In its complaint, Air Products had alleged that the "misdelivery" of the tank car entitled it to recover under the Carmack Amendment.1  Pertinently to the present cause of action, this statutory enactment provides that a railroad is required to issue a bill of lading upon receiving property for transportation in interstate commerce, and that this railroad "delivering said property so received and transported shall be liable to the lawful holder of [the] bill of lading" for damages with regard to the property transported. 49 U.S.C. § 20(11) (1906).2 

Despite the apparent statutory limitation to recovery of damage caused to the property itself transported, the Supreme Court (as the present carrier does not dispute) from its earliest interpretation has consistently construed the Amendment as likewise imposing liability upon the carrier for all reasonably foreseeable consequential damages resulting from a breach of the contract of carriage, including those resulting from nondelivery of the shipped goods as provided by the bill of lading. See, e.g., Southeastern Express Company v. Pastime Amusement Company, 299 U.S. 28, 57 S. Ct. 73, 81 L. Ed. 20 (1936); New York, Philadelphia & Norfolk Railroad Company v. Peninsula Produce Exchange of Maryland, 240 U.S. 34, 36 S. Ct. 230, 60 L. Ed. 511 (1906); Adams Express Company v.

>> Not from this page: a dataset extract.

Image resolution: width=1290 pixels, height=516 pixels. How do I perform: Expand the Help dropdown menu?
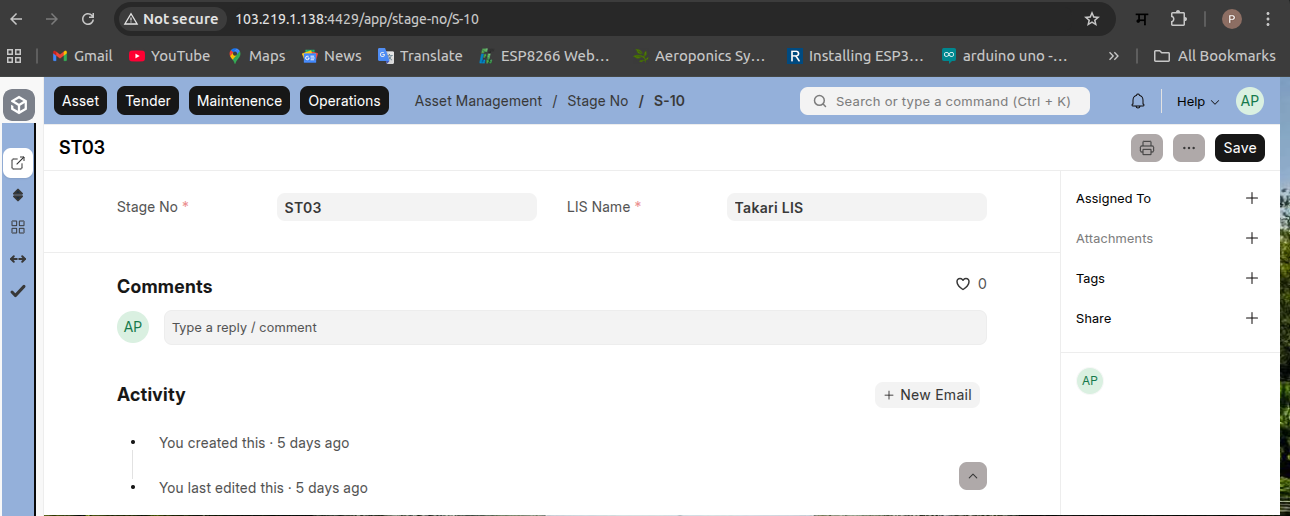point(1198,101)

Croninger, 226 U.S. 491, 33 S. Ct. 148, 57 L. Ed. 314 (1913). "The words 'any loss, damage, or injury to such property' ... are comprehensive enough to embrace all damages resulting from any failure to discharge a carrier's duty with respect to any part of the transportation to the agreed destination." Peninsula Produce Exchange, supra, 240 U.S. at 38, 36 S. Ct. at 232. See also Georgia, Florida & Alabama Railway Company v. Blish Milling Co., 241 U.S. 190, 196, 36 S. Ct. 541, 544, 60 L. Ed. 948 (1916).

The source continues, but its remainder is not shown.